Data to examine:
>>>>>

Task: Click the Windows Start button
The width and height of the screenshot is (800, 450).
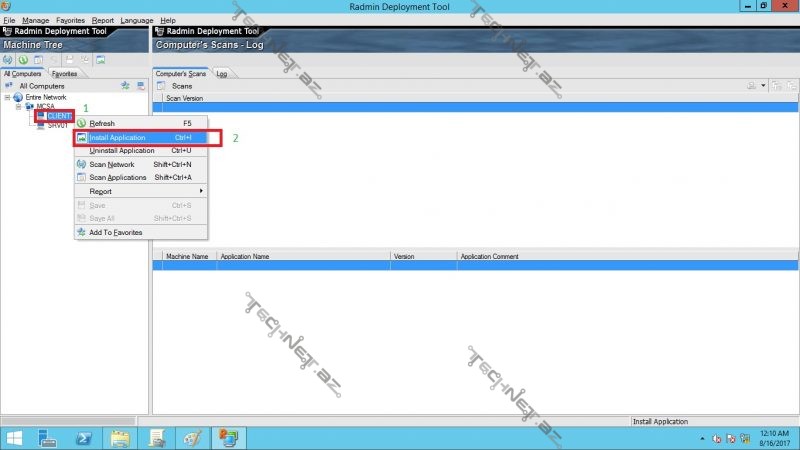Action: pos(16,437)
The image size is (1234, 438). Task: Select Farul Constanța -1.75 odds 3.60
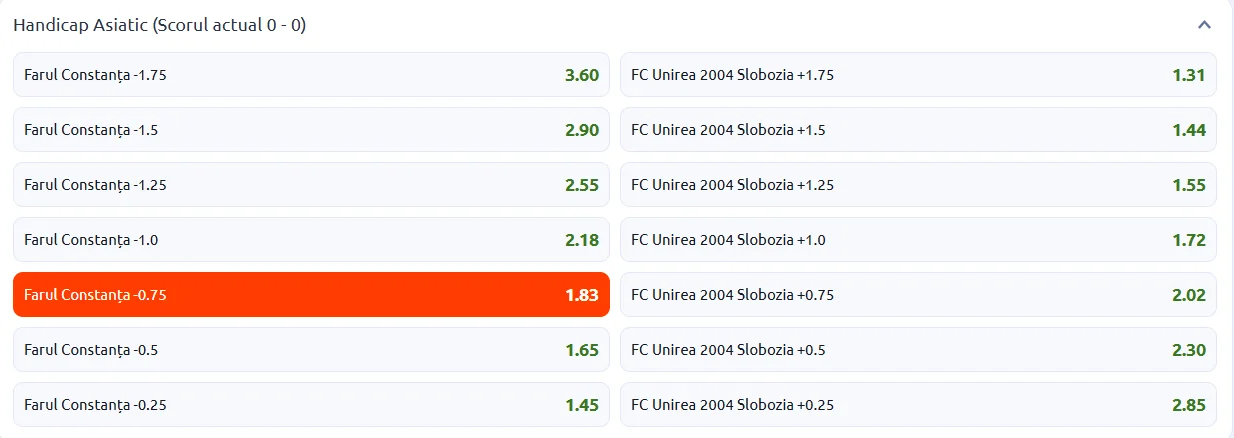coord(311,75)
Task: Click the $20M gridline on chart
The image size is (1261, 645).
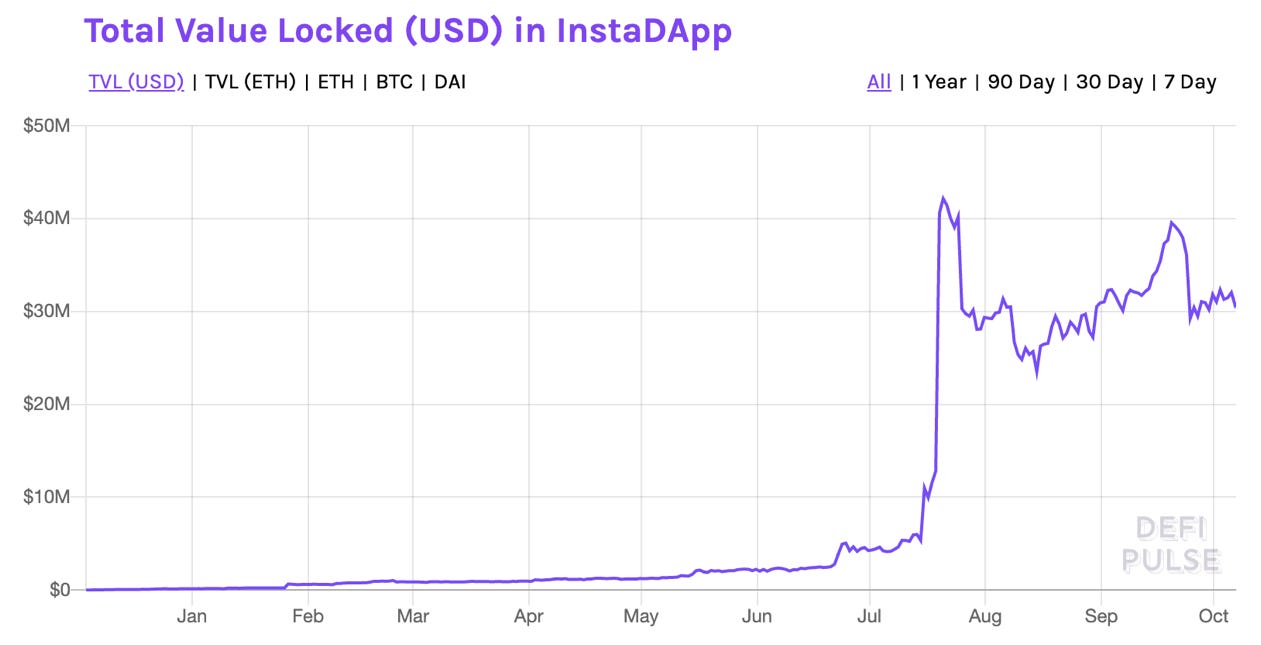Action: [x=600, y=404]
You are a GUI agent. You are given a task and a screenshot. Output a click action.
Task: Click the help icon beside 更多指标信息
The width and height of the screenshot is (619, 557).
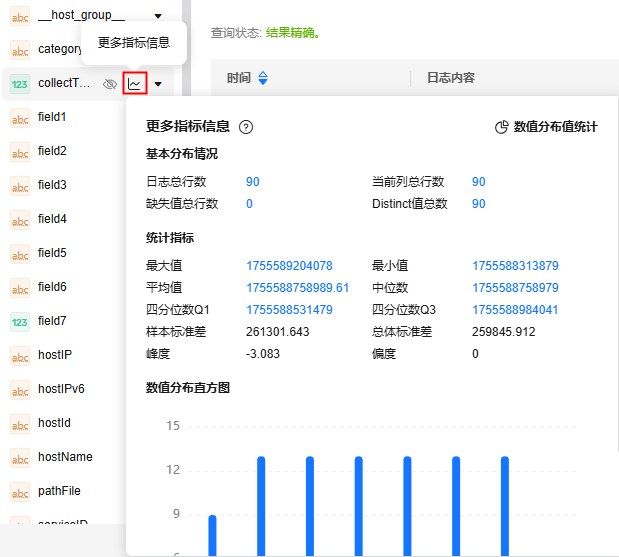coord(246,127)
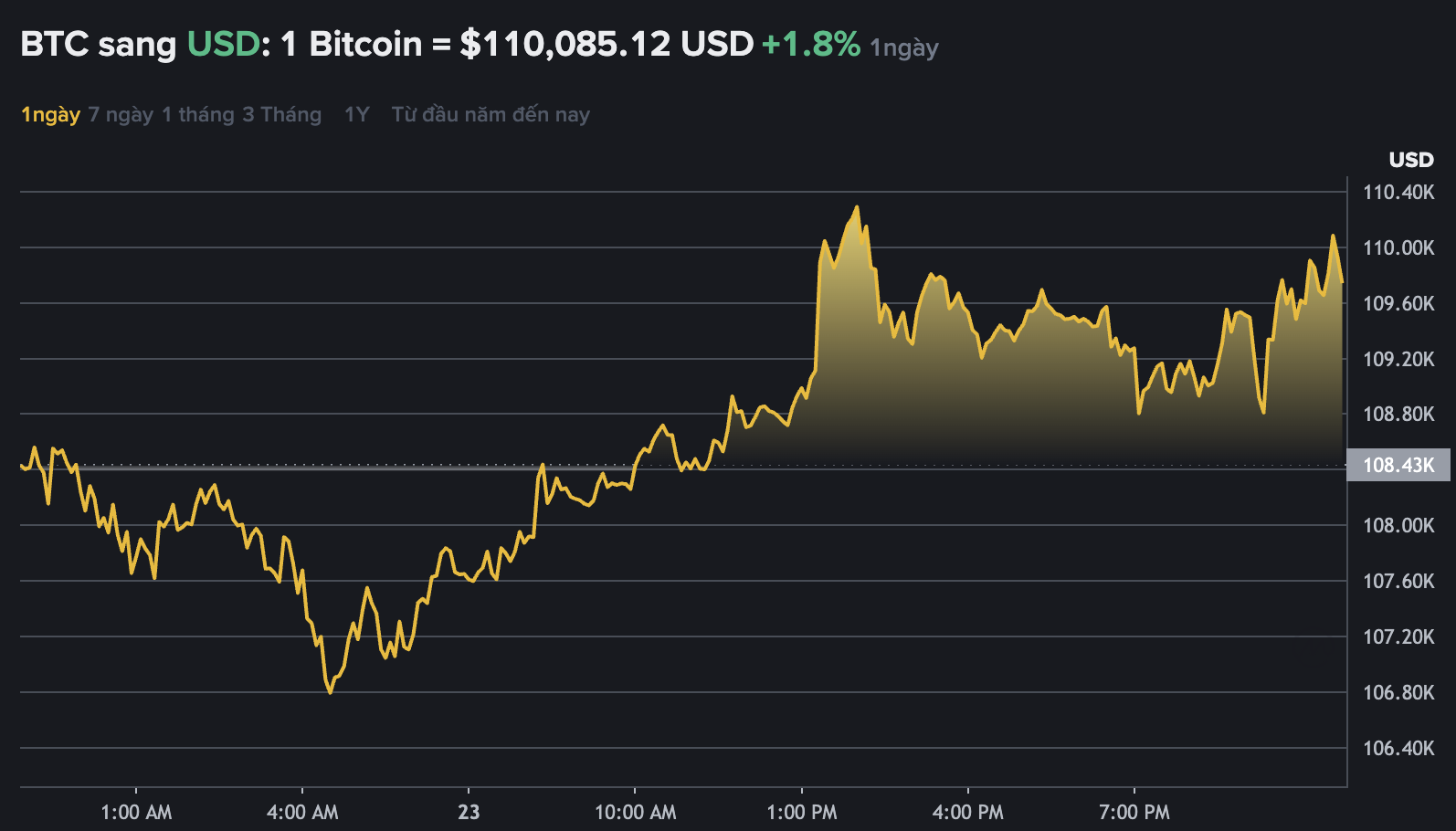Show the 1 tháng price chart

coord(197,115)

<<<<<
>>>>>

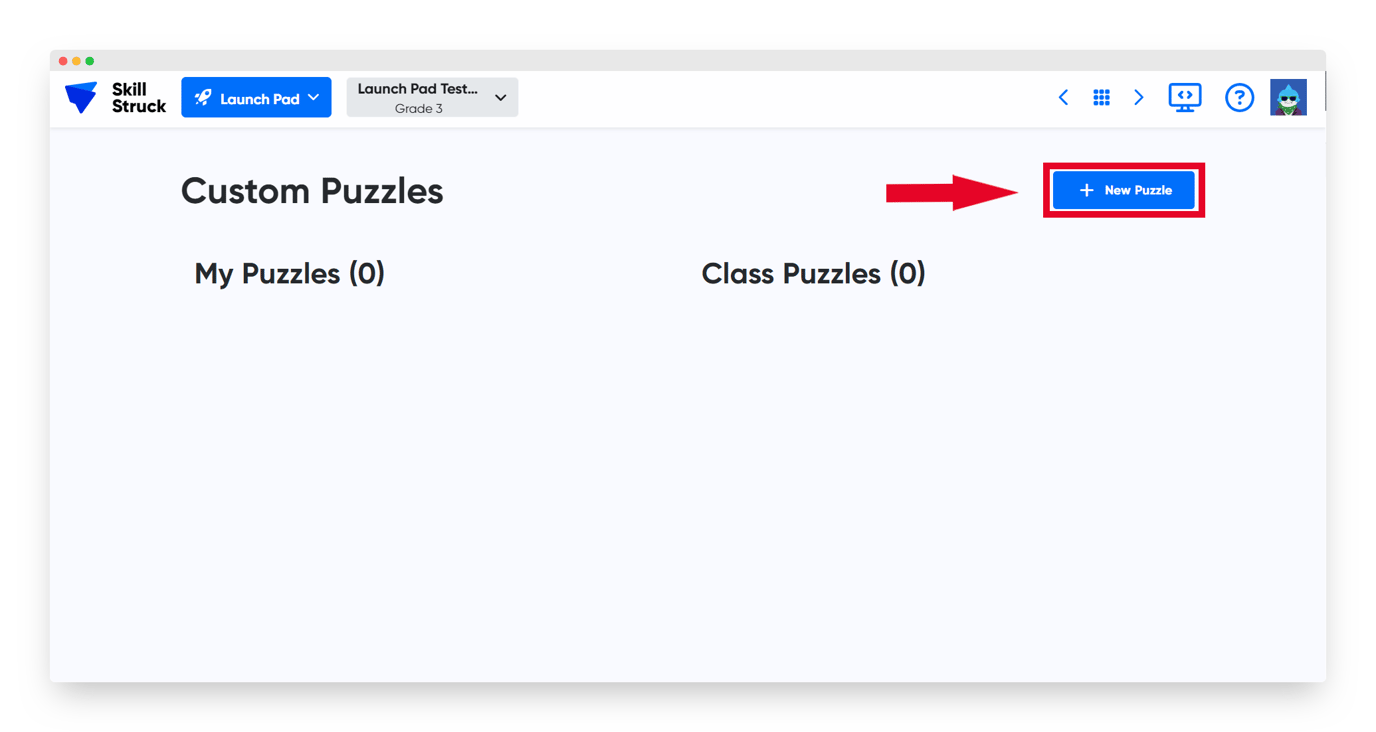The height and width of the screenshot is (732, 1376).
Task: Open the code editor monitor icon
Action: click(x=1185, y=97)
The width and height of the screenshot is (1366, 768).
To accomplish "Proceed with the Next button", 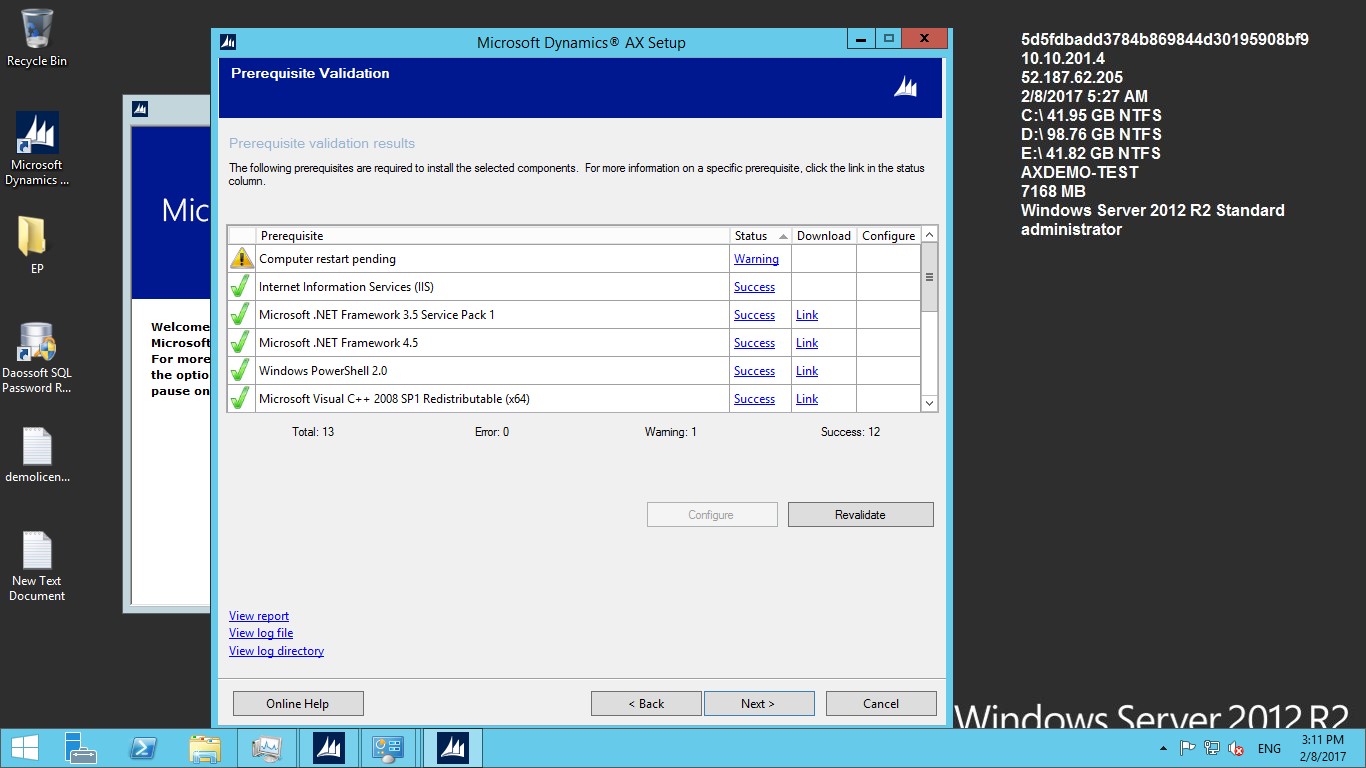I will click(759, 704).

<<<<<

Look above for the line with "Task: Click the Windows Start button" and the line with "Task: Click the $20M gridline on chart". Give again exactly those two lines and all lines between them, pictures excluded.

Response to this exercise:
Task: Click the Windows Start button
The width and height of the screenshot is (800, 450).
Action: pos(16,437)
The image size is (1234, 438). Task: Select Farul Constanța -1.75 odds 3.60
coord(311,75)
Task: Click the $20M gridline on chart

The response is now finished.